Nuria Martínez Labuiga.
María terminó de servir la sopa de fideos en un cuenco y la llevó al comedor.
-Juana, ¿tienes hambre? He hecho fideos, de los que te gustan.
La anciana miró a su hija y sonrió.
-¡Qué rico! Hoy me han enseñado la tabla del cuatro en el colegio -hizo una pausa, mientras se ayudaba del bastón para levantarse-, pero a mí me gusta más cuando hacemos bordados.
Se sentaron las dos a la mesa y María le sostuvo la cuchara. Solía preguntarle a su madre qué edad tenía, de manera que -durante sus crisis de alzheimer- sabía a qué atenerse o de qué hablarle.
-Once años -contestó está vez-. ¿Te ha contado mi madre los bordados de flores que hice ayer?

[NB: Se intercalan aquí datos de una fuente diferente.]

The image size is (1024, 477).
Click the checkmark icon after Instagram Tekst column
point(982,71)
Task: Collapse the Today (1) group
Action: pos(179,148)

-La verdad es que no, Juanita; cuéntamelo tú.
Su hija asentía, interesada, a la vez que le ayudaba a cenar, a pesar de haber escuchado docenas de veces aquella historia, como tantas otras... <<Es como un viaje al pasado>>, les decía a sus hermanos.
Cuando terminaron, fueron a la habitación de la señora Juana. María la acostó y arropó de la misma manera que su madre le había enseñado tiempo atrás, durante los años que trabajaron juntas en el hospital de la ciudad. Encendió la lámpara de la mesita de noche.
-Señorita, ¿sabe qué me gustaría ser de mayor? -dijo con educación-. Enfermera. Ser enfermera y trabajar en el pueblo, cuidando a los vecinos. También quiero un esposo y tres hijos. Los llamaré María, Vicente y Rafael.
Dicho esto cerró los ojos y se hizo un ovillo entre las mantas.
<<Resulta curioso>>, pensó al acariciarla, <<al escuchar sus fantasías de adolescente, compruebo que aquella niña no dejó ni un sueño por cumplir>>.
Le dio un beso en la frente, apagó la luz y dejó la puerta entreabierta al salir.